Your primary care physician will refer you to a rheumatologist if your symptoms indicate a rheumatic disease. Rheumatologists specialize in diagnosing, managing and treating rheumatic disease to address co-existing diseases and ease disability. They are trained to identify rheumatic disease and determine appropriate treatment, including medications and monitoring.
Myth #5: Rheumatic Disease Only Affects the Elderly.
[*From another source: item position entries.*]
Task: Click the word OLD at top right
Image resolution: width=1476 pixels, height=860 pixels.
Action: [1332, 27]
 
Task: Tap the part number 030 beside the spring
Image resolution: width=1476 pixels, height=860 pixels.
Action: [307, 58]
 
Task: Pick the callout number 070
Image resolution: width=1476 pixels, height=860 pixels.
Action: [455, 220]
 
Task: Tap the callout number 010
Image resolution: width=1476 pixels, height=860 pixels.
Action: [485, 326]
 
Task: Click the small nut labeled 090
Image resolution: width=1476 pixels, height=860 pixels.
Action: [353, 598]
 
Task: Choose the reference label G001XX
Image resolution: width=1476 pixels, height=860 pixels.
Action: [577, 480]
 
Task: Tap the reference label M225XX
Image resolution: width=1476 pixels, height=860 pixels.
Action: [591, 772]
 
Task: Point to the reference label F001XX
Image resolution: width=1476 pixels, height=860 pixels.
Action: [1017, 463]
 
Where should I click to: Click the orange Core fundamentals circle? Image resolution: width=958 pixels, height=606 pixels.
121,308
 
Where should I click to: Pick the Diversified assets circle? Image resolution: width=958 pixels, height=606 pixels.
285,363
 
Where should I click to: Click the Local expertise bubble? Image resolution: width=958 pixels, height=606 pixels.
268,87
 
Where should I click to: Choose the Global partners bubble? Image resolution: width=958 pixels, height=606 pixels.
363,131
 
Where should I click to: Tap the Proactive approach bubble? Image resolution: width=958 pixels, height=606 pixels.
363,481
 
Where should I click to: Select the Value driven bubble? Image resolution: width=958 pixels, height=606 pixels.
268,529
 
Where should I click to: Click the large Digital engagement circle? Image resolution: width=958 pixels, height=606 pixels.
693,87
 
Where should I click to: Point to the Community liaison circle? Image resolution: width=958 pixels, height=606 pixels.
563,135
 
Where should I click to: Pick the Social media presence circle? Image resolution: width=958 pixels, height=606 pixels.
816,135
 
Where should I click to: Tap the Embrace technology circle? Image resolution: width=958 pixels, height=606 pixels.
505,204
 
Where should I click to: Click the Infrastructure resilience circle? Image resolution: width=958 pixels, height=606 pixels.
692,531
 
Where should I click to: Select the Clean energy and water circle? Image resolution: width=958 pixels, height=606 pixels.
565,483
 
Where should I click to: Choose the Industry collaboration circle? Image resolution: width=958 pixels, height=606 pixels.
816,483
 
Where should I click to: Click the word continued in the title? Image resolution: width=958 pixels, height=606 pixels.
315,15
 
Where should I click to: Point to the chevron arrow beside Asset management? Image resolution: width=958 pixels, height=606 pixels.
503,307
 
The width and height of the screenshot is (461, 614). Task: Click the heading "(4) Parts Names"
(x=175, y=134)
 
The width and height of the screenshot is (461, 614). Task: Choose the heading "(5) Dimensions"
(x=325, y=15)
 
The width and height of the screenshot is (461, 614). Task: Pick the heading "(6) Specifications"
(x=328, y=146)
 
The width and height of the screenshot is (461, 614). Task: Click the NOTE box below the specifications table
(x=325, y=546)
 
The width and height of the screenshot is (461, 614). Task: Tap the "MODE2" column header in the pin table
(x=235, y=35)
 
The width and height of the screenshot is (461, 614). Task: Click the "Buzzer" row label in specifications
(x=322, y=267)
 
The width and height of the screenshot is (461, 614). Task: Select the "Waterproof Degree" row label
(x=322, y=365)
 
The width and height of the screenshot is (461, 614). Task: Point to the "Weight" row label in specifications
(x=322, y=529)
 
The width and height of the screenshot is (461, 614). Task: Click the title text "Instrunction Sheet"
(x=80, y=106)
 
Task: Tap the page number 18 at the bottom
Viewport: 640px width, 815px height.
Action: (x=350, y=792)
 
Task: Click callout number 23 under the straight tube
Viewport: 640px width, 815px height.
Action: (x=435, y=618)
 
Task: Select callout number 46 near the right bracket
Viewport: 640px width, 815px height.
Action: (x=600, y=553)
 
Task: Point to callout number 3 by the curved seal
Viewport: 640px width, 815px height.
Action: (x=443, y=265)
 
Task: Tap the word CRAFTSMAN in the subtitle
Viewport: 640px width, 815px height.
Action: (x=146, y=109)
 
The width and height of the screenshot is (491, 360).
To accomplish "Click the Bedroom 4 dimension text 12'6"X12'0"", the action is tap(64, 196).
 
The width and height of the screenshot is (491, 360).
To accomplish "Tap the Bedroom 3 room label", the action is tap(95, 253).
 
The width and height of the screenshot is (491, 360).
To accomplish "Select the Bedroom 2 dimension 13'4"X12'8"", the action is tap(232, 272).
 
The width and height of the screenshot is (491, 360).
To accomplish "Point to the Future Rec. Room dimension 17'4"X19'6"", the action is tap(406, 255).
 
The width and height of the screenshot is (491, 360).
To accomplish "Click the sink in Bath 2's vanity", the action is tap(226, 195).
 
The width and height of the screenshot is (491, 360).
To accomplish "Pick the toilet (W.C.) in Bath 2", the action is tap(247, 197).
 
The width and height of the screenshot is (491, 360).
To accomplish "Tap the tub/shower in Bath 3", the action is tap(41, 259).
Two-thirds of people living with rheumatic disease are under the age of 65. Rheumatic disease often strikes in the prime of life. Moreover, rheumatic disease also affects an estimated 300,000 children and leads to disability, blindness and other complications if not treated early.
Myth #6: Rheumatic Disease Only Affects Women.
Rheumatic disease affects both men and women. While women – and minorities – are disproportionately affected, five percent of men in the U.S. will be diagnosed with a rheumatic disease during their lifetime. In particular, men are far more likely than women to develop gout.
Myth #7: Rheumatic Disease Will Go Away With Time.
Unfortunately, rheumatic diseases tend to be chronic conditions, meaning there is no definitive resolution. Early and ongoing treatment can maintain and improve functionality and reduce the risk of disability and surgery. Most treatment involves medication for pain and inflammation, though some diseases require specific medication that your rheumatologist will identify and discuss with you. While there is no cure for rheumatic disease, safe and effective care plans allow many people to lead full and fulfilling lives even with their diagnosis.